Ferris’s success with architecturally rigorous houses has won him many non-residential commissions. These include an underground gallery (“a library of inspiration,” he calls it) for the Watermill Center, the Hamptons arts complex created by his sometime-collaborator Robert Wilson, as well as a hospice on Long Island composed of gabled forms joined by skylighted hallways. “It’s the last front door they’re ever going to pass through,” he says of the hospice patients. “I’m thinking about how profound that is.” Some of his jobs are far bigger than hospices or houses. Ferris’s office projects include the 1.1 million-square-foot headquarters of the bank RBS Americas, in Stamford, Connecticut, one of the largest LEED Gold-certified buildings in New England.
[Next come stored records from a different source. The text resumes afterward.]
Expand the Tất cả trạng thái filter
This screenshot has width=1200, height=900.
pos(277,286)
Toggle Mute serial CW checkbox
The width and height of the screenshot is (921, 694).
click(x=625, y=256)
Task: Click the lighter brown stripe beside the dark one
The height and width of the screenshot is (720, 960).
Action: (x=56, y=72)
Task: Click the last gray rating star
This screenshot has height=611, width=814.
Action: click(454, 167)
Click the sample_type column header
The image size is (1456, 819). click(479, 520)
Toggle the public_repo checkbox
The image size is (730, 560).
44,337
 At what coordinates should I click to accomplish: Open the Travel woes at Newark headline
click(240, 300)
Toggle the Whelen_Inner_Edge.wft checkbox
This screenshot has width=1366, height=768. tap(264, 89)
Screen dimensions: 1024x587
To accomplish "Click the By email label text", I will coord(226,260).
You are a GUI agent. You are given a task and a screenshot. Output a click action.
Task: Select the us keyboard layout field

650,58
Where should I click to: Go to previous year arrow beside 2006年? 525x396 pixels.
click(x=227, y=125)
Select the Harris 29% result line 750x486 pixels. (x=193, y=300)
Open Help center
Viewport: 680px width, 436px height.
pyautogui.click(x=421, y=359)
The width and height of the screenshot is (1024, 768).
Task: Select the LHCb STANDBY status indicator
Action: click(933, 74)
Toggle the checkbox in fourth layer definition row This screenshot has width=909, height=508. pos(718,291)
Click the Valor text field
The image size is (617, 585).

The clubhouse at the Bridge is also easy on the environment: Its large clerestory windows provide copious daylight, reducing the need for electricity. Other green features include a roof designed to collect rainwater, which is stored in cisterns and used for irrigation, and windows that open, allowing natural cross-ventilation.
But there is much more to the structure than its environmental cred. Its slat-covered entry façade suggests a homey front porch, which, Ferris says, “speaks of summer in an abstracted way.” Inside, the building has the feel of a gallery: Artworks include multiple Richard Prince paintings, a Damien Hirst shark and memorabilia from the racetrack that once occupied the site. All were chosen by the club’s founder, Robert Rubin, a student of modern architecture who says that Ferris “took my very personal vision of the property and made architecture out of it.”
The building, Rubin adds, “redefines a previously conservative typology — the country club — as an open, serene, flowing space.” Those are words that would make any architect, not least of all a descendant of New Canaan’s pioneering modernists, proud.